Wednesday, June 17, 2009

the next ordeal

my dad is 85. he lives alone. he has a body that is broken - back, hips, and knees, incontinent, and according to the doctor, now somewhat mentally.

we were there this past weekend and it was clear that he is even more broken than when i saw him in november. it breaks my heart to watch this 6'3" man struggle just to get up out of a chair.
when i talked to the doctor's office, they told me he scored 19/26 on the preliminary Alzheimer's test. He's now on Aricept.

his blossomed obsessive personality drives us all nuts. he buys stuff that is useless (he says it's for us???) - little does he understand (or chooses not to understand) that we don't want it.

this past weekend he tells me he wants to sell everything and move to the 6-plex which is 'semi'-assisted living. we look at that place plus another one. he really liked the first one.

i am thrilled, to say the least. it's simply not safe for him to live alone any longer and i'm 8 hours away - my one brother lives 1.5 blocks from him, but they do not have a very good relationship.
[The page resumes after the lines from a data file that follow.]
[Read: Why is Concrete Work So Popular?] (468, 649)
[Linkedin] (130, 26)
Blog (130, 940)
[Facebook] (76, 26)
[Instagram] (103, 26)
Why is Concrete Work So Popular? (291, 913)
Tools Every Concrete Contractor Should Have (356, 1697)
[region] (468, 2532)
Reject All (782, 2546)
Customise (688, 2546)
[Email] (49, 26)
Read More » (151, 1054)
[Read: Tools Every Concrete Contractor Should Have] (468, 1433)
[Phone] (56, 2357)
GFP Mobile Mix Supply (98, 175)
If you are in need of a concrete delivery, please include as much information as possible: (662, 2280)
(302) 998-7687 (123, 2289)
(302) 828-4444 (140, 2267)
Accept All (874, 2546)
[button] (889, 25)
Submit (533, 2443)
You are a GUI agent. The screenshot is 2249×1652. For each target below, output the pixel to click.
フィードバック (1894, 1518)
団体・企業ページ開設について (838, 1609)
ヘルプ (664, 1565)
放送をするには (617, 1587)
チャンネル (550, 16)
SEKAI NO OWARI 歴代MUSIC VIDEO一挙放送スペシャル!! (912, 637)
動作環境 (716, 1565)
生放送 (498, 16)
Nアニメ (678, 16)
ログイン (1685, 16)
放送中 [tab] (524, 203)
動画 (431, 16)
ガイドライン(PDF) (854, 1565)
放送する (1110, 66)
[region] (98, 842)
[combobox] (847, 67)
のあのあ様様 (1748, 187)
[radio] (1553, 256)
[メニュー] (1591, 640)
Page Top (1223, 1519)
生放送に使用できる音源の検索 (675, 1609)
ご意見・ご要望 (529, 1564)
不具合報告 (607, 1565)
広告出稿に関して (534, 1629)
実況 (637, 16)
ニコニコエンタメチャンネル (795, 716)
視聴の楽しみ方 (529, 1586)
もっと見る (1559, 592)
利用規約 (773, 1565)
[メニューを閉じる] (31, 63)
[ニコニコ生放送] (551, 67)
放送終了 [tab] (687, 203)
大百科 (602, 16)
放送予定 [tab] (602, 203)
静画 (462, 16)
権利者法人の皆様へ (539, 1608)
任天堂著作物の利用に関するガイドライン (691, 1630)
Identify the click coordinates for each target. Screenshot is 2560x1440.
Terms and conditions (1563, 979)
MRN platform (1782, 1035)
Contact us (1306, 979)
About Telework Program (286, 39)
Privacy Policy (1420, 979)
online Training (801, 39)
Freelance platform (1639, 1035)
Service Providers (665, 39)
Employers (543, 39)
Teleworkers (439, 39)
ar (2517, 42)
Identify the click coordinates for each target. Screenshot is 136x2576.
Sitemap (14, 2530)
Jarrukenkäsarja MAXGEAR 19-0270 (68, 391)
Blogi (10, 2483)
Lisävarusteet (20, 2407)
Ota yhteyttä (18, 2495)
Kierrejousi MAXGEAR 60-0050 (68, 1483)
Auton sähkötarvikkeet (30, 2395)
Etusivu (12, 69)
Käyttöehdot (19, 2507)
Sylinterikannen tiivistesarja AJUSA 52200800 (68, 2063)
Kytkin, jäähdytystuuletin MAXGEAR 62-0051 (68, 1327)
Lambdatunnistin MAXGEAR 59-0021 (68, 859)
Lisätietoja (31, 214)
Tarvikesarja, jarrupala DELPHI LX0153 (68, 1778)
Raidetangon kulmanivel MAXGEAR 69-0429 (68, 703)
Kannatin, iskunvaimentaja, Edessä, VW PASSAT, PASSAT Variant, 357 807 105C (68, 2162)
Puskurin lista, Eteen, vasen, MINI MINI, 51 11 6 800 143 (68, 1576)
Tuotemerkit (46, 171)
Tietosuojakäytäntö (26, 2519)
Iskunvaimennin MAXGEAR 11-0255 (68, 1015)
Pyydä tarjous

tuesday night, the malemate is off bowling and i've just poored myself a cocktail and starting to shut down for the day -- the phone rings.
it's my older brother. i answer and he goes off on me about 'stirring up shit and then leaving...like i always do'
huh?

i'm sure it appeared that way to him. so, i proceeded to tell him that it was NOT MY SUGGESTION OR DECISION - that dad had told me he wanted to do this - we simply went and scouted out a couple places with him.

apparently, dad listed the house and set an auction date with the local real estate broker/auctioneer (yeah, how convenient is that combination?) for a date in july. a date that simply does not work for my brother -- and a date which my brother specifically told dad not to go for. it's like dad is doing everything he possibly can to alienate himself from those that just want to help.

this is going to be my longest summer ever.

Tuesday, June 2, 2009

the road to mend

tomorrow we leave.
it will be the hardest trip the malemate will ever take.
the first thing after landing, we will go to the coroner's office, from there to the crematory, from there to the place where mike lived and died.
i don't know how the malemate will react to such a morbid start to the short trip.
i know i'm glad i'm going with him so he won't be alone.

this past weekend i needed help with the music for the slideshow dvd that i did of mike. the stepdaughter is in the music business and i thought maybe she would lend a hand - since it is for her half-brother. so after 10? 12? years of basically no communication, i emailed her and asked for her help with the song selection.

she sent back 6 songs - 2 in which she is the vocalist. to say i was thrilled is an understatement. it was a loving gesture and i used both of them.

but not only did she send music, she sent a very heartfelt note. she opened the option to crossover our differences.

it goes something like this:
without either of us having to apologize for past vicious words, she is willing to go forward from this point on. i have to give it to her - that had to have been hard for her, because just 2 years ago, she made it perfectly clear to her dad that she did not want me at her wedding. her wish was granted - the malemate went to her wedding alone.

i see this arrangement as very doable. and for the malemate's sake, i welcome the opportunity.

however, i do not see much changing other than when she calls and if i answer, i may ask how she and her family are doing.

i may even sign the birthday cards now too.

and if the malemate dies before me, i'll call her and let her know.